Covid-19 robs diamond sector of recovery hopes
The rapidly-spreading coronavirus pandemic has squashed diamond miners’ dawning hopes of a recovery in a sector that has been severely hit by weak prices and demand since late 2018.
The market began suffering from the effects of the covid-19 spread in early March, and measures to contain it have already pushed De Beers, the world’s largest producer by value, to cancel its April sales event.
Russia’s Alrosa, the world’s no.1 producer by carats, is studying options for online trade as global travel restrictions make traditional physical inspection of gemstones almost impossible.
Smaller producers, however, have been forced to make more extreme decisions, suspending guidance for the year and halting operations. Mines in South Africa, Canada and Lesotho have been put on care and maintenance for at least a few weeks to stop the spread of the virus.
According to VTB Capital’s estimates, increasing mining disruptions put at risk 2.5% of the rough diamonds supply expected for the year.
Canada’s Lucara Diamond (TSX:LUC) said on Wednesday it continued to operate, but noted the extent of how covid-19 might change the business landscape was impossible to judge.

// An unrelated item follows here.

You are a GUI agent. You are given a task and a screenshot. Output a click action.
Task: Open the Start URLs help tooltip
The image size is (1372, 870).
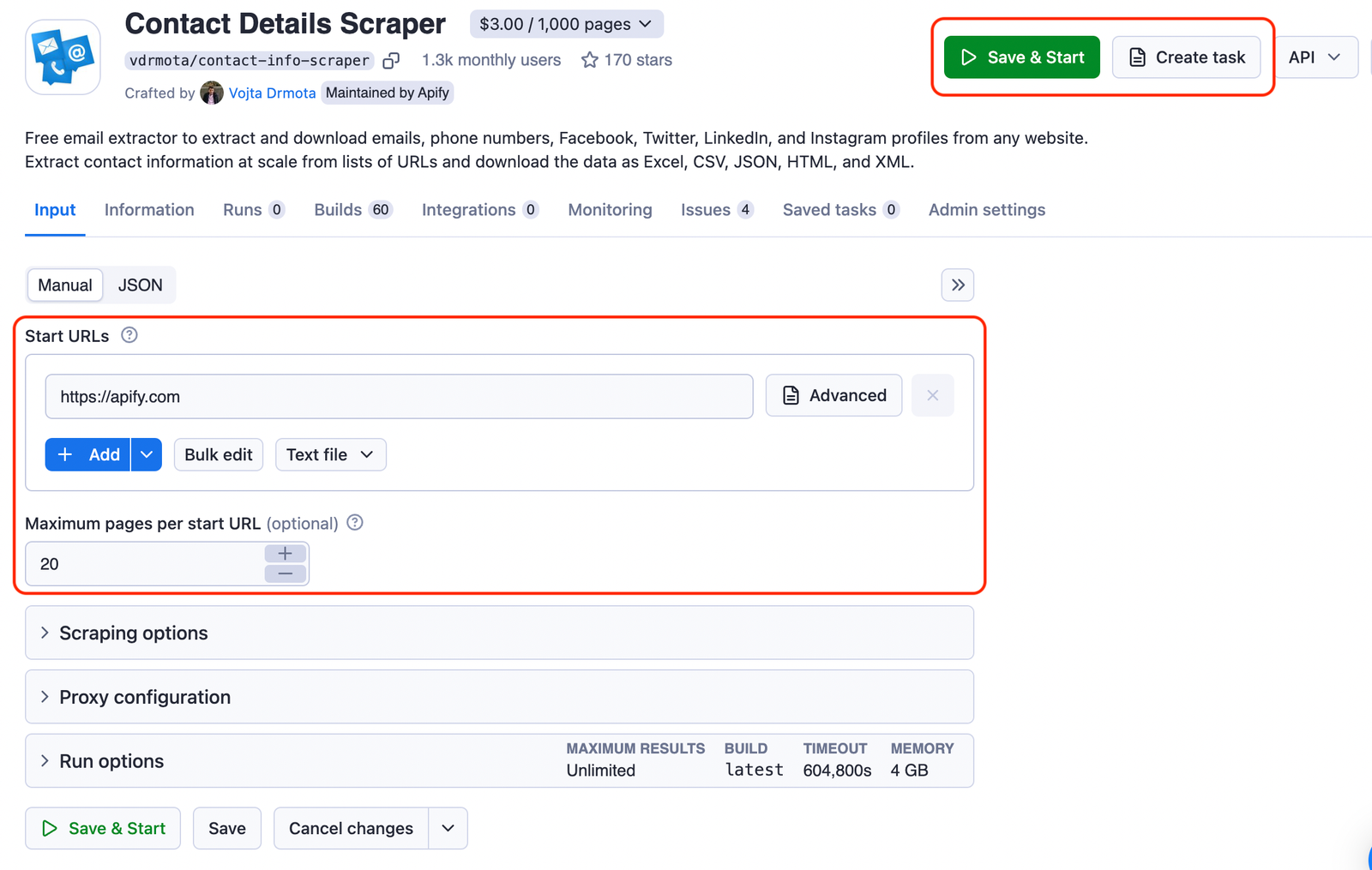(129, 335)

The Vancouver-based company also suspended production and sales outlook for the year. It had guided recoveries of between 370,000 to 420,000 carats for 2020. Sales had been estimated at between 350,000 to 390,000 carats, generating $180 to $210 million in revenue.
“The global diamond industry is experiencing the widespread impacts of covid-19 throughout the value chain, manifested as fewer sales, weaker pricing and production curtailments at several mines,” chief executive Eira Thomas said in the statement.
“Though the Karowe diamond mine continues to operate according to plan, and the first quarter 2020 sale achieved results within expectations, the full impact of covid-19 on our business remains uncertain,” Thomas said.
Petra Diamonds (LON:PDL) also had to halt its production outlook for fiscal 2020 after closing its mines in South Africa for a mandatory 21-day lockdown aimed at tackling the worsening coronavirus pandemic.
Ruby and emerald miner Gemfields (LON: GEM), which returned to the London Stock Exchange in February, has suspended “all but critical operations” at its Kagem mine in Zambia and cancelled an upcoming auction.
Rough diamond supply disruptions are mounting and might be amplified by precious metals and gems repository Gokhran’s slated acquisition of between $0.5 and $1 billion Alrosa’s rough diamonds this year, said Dmitry Glushakov, VTB Capital’s head of metals & mining research.
The cuts, however, are not enough to help the market swing to undersupply, according to Liberum analyst Ben Davis.
Davis said output cuts would reduce supply by around 12% and that, even if prices go up as a result, small miners remain in dire straits.